Exercise 1
Part B: Get to know your data - start by reading the metadata and reports
With any sort of dataset, we need to assess the quality of the data. There are a number of considerations to take into account when assessing the 3D datasets you have at your disposal. The first step is to obtain any reports or metadata concerning the dataset. Metadata is information that describes other data – this may describe something as simple as the file format in which the data is saved, what equipment was used to record the data, or what other files are associated with the data. Understanding your data is essential as there are several characteristics that will dictate which software packages will be most useful in managing and processing the dataset for use.
Reading and Understanding the Metadata Report
- This exercise assumes you know a bit about terrestrial laser scanning. If you need a refresher on how terrestrial laser scanning captures 3D data, we highly recommend that you review English Heritage’s guide ‘3D Laser Scanning for Heritage’.
- Metadata is usually recorded in a text-based format or a spreadsheet, depending on the requirements of the archive. Download a blank template for Laser Scan metadata from the Archaeology Data Service from this link. Compare the requirements for the ADS template to the Malthi metadata report – are there any differences? Why might this be?

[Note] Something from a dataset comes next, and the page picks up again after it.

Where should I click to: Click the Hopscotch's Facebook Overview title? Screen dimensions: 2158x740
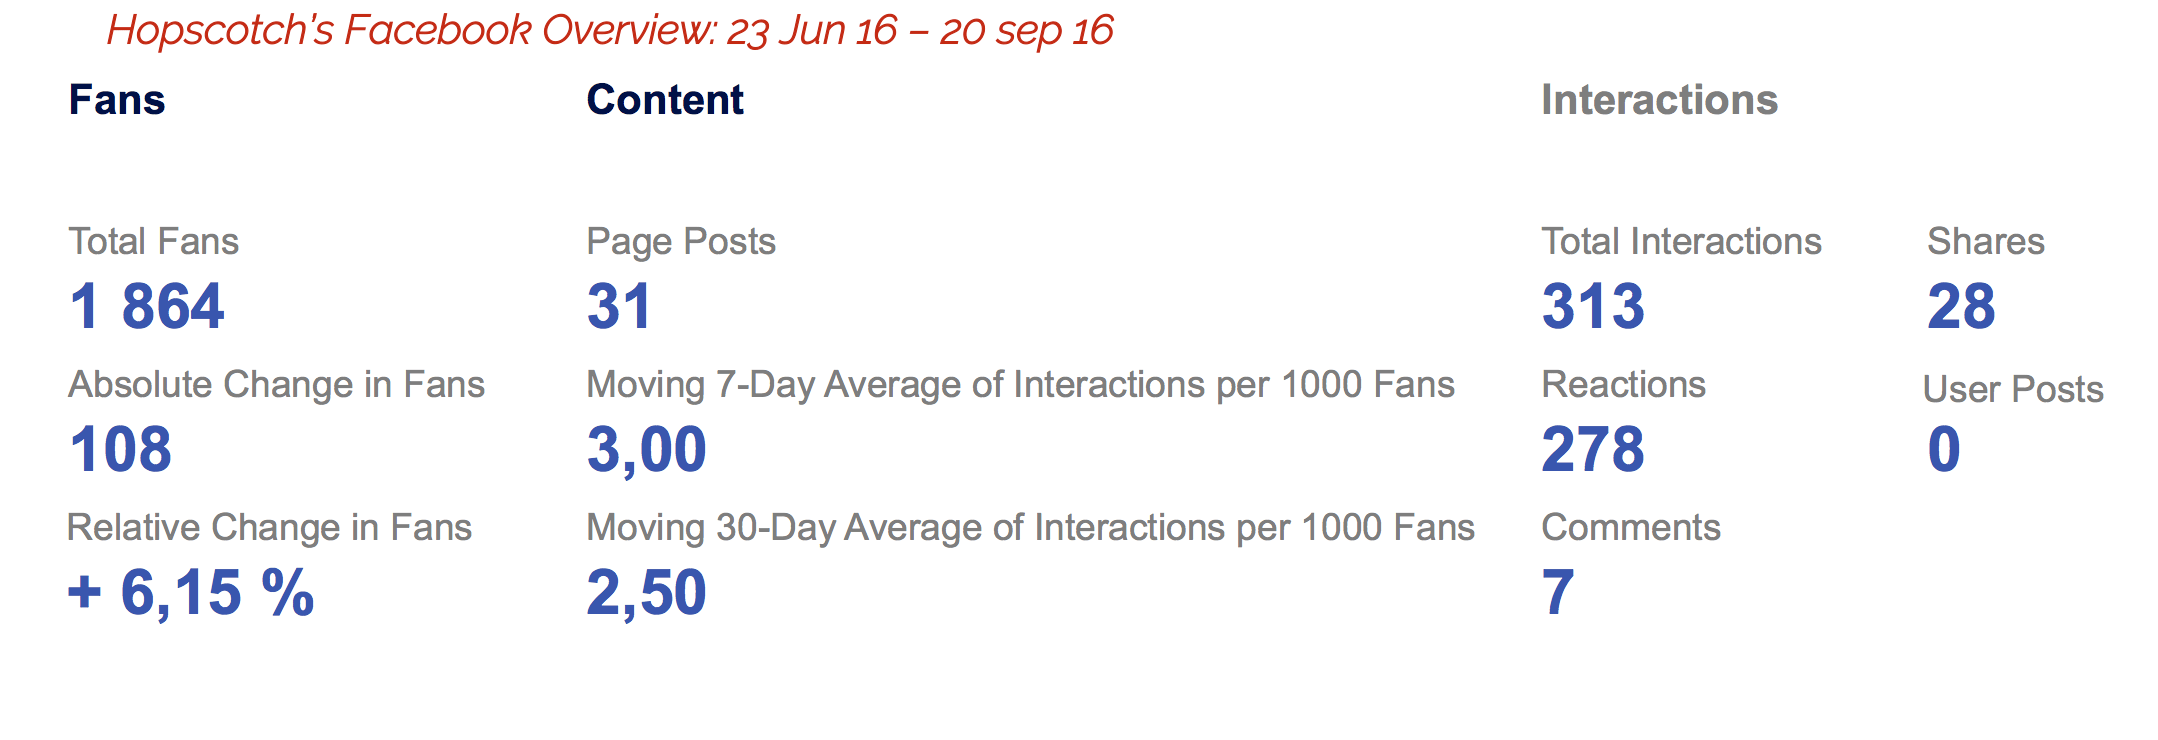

- For Malthi, the metadata report can be found at https://doi.org/10.5281/zenodo.3826550; download the file Malthi2015_Report.docx. This provides all of the metadata for the initial data capture, including:
- Basic project information, including the survey creators (see Project Overview in Malthi2015_Report),
- the research motivations for recording the site in this way (summarised in Project Overview in Malthi2015_Report),
- the type of scanner used (Leica C10 Scanner),
- the number of scan positions (78), the coverage of the scanner (within the fortification wall), and scanner resolution (the space between points: 0.01m x 0.01m at 20m from the scanner, 360x90 degree FOV around each),
- that there is no real-world colour associated with the dataset,
- how the scans were aligned and what software was used (visually aligned and then registered, Leica Cyclone 9.0),
- how the dataset was georeferenced (georeferenced sane points on standing architecture directly to the DGPS survey data),
- Global Registration Error (0.019 m),
- the file types that were originally generated (.pts ascii files),
- the file format(s) in which the dataset has been saved/archived (.las, .laz, .lasd, .imp, .bin). Some of these file types may be unfamiliar to you – these 3D files are commonly used in geospatial analysis; a list of these can be found here. (Other file types we will be discussing later are considered ‘3D graphics file types’, a list of which can bre found here.) .las and .laz file types are standard file types for laser scanning data. .laz is the compressed (like a zip file) format for a .las file. (To read more about .las files, refer to the ASPRS’s page here.),
- and the type of data these files contain (point cloud). A point cloud is composed of calculated points in three-dimensional space, produced when a digital imaging technique measures and records the surface of an object; each point is defined by a set of coordinates on the X, Y and Z planes.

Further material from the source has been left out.